Kardinal Meisner: Also ich will mal so sagen: Das Beerdigungsbuch ist besser als es dargestellt wird. Und es wird in vielen deutschsprachigen Diözesen auch benutzt. Aber die Übersetzung ist nicht das Ärgerliche, sondern der Umfang. Und da sind wir in der Liturgiekommission ein wenig mit schuld. Wir sind z.B. bei den Rubriken immer folgendermaßen vorgegangen: a) Priester, b) Diakon, c) Laie. Dadurch hat das dann ein solches Ausmaß angenommen. Und Rom hat verlangt, dass alle Psalmen - und alles, was wir gar nicht benutzen - mit in den Text hineingenommen wird. Deshalb ist der Text so umfangreich geworden. Das Buch ist so dick geworden, dass es bei einer Beerdigung, die der Pfarrer ja oft allein durchführt, gar nicht handhabbar ist. Das ist das Ärgerliche. Ich sage es noch einmal: Mir sagte der Bischof von Sankt Pölten und noch andere Bischöfe, wie der Erzbischof von Luxemburg: Bei uns stört sich niemand an dem Text. Das ist ein bisschen eine Ideologie, da muss man aufpassen. Ich habe von vorneherein gesagt: Wir dürfen uns ja nicht gleichsam die Atmosphäre verderben lassen. Ich merke das ja schon an Ihren Fragen. "Wenn der Beerdigungsritus auch schon so fatal war." Das wäre ganz schlecht.



domradio.de: Sie hegen also die Hoffnung, dass die Akzeptanz beim Messbuch größer ist und die Leute sich vor allen Dingen auch daran halten? Denn ein Wildwuchs kann ja keinem nutzen.

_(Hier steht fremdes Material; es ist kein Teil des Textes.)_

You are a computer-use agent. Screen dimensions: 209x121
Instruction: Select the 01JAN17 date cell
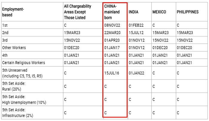112,48
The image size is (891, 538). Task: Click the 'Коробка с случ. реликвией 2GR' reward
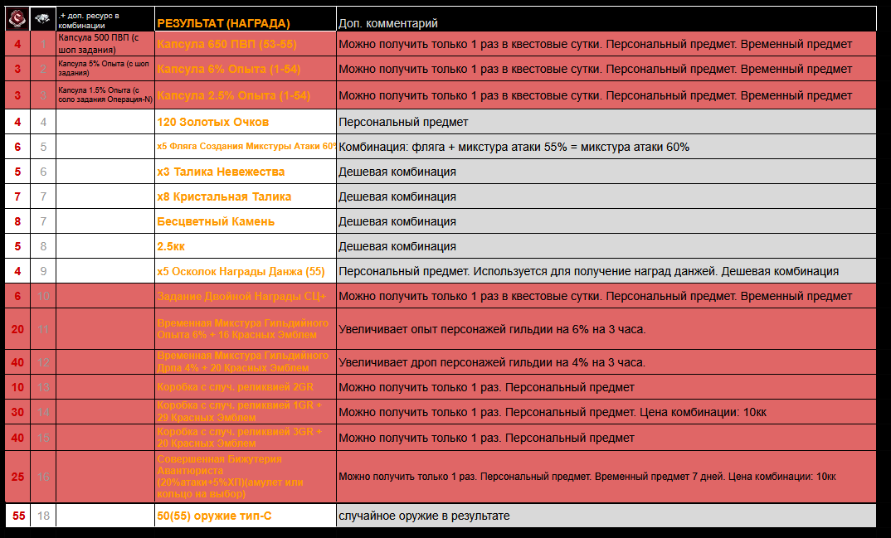click(236, 387)
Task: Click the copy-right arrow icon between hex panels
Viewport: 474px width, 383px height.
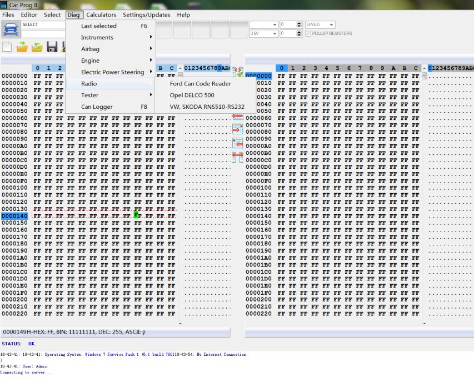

Meisner: Was heißt denn das? Im Gottesdienst wird die Weltkirche präsent. Und zwar wird da der Papst genannt und der Bischof genannt. Und die Messen sind so zu feiern, dass immer der Papst und der Bischof dabeisitzen kann. Sonst geht’s nicht. Und wer Papst und Bischof nicht nennt, der muss sich auf den Mond schießen lassen. Dann kann er nämlich auf der Erde keinen Gottesdienst feiern. Denn die ganze Erde ist eingeteilt in Diözesen. Und da muss er immer den Papst und den Bischof nennen.



domradio.de: Wie sieht der Zeitplan aus? Wie geht es jetzt weiter?

Meisner: Jetzt wird das noch nach Rom geschickt und wir warten wir auf die Antwort, aber wir sind ja fast mit der gesamten Übersetzung fertig. Jetzt kommen demnächst die ganzen Kirchengebete ’dran. Dann kommen die Präfationen. Wir haben schon noch einige Arbeit, aber die Übersetzung ist im Grunde genommen abgeschlossen. Nun muss man abwarten, was wir noch verbessern müssen. Oder ob wir Texte ganz neu formulieren müssen. Das ist kein einfaches Unternehmen.



domradio.de: Also noch einiges an Zeit und Arbeit. Vielen Dank Herr Kardinal.



Das Interview führte Pfarrer Dr. Peter Dückers.